With FWP losing federal funding for wolves in 2015, it is time that they embrace the non-consumptive land user for the much needed revenue. They cannot continue to snub the non-consumptive Montanan and continue to stroke biased hunting organizations such as Rocky Mountain Elk Foundation and Big Game Forever that prefer elk farming over healthy and balanced eco-systems.

It is the constant disregard from FWP that places everyone at odds with their management plan. It is the want of many biased and stacked legislators to remove predators from our public lands by placing numerous over-the-top tools in the hunter tool box. It is a hate campaign by special interest groups that continue to divide the non-consumptive land users and the moral, fair chase hunters from coming together for the betterment of our public lands and wildlife.  

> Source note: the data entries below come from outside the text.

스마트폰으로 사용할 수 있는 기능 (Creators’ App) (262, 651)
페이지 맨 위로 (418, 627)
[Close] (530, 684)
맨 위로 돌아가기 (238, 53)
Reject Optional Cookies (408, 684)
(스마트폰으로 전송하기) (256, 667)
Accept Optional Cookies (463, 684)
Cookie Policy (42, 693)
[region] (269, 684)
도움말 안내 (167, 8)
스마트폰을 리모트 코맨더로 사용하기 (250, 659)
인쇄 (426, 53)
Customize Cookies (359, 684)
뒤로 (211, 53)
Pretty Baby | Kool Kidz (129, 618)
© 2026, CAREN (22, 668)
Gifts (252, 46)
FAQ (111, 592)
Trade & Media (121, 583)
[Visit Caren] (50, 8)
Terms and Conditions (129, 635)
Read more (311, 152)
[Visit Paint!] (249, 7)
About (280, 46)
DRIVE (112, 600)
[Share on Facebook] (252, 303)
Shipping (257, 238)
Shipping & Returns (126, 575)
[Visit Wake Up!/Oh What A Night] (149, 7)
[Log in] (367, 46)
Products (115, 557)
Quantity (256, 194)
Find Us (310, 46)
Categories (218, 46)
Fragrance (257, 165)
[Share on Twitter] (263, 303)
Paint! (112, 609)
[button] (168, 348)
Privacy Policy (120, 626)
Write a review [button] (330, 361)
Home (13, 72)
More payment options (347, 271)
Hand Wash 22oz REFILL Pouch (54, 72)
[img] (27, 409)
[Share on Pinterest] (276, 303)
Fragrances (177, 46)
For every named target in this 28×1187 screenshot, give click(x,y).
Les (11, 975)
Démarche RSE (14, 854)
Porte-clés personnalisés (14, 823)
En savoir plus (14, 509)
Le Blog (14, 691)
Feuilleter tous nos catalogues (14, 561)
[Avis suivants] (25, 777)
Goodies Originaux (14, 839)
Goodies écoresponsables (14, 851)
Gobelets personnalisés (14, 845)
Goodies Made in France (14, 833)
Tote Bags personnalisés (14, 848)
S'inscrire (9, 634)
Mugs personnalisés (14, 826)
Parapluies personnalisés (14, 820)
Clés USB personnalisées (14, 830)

Show us the science Mr. Hagener, on paper as I have asked for numerous times and, no, “we count them” will not suffice. Where is the science in collecting wolf numbers on the Montana landscape? Interviewing ranchers, landowners and 8,000 hunters is not a scientific means of collecting viable data — it is nothing more than the opinions of a select group of FWP constituents.

It’s time to be honest — is elk and cattle farming what you see as the continued future for Montana, causing unhealthy, overgrazed public lands for the benefit of a few special interest groups?

Kim Bean is the vice president of Wolves of the Rockies.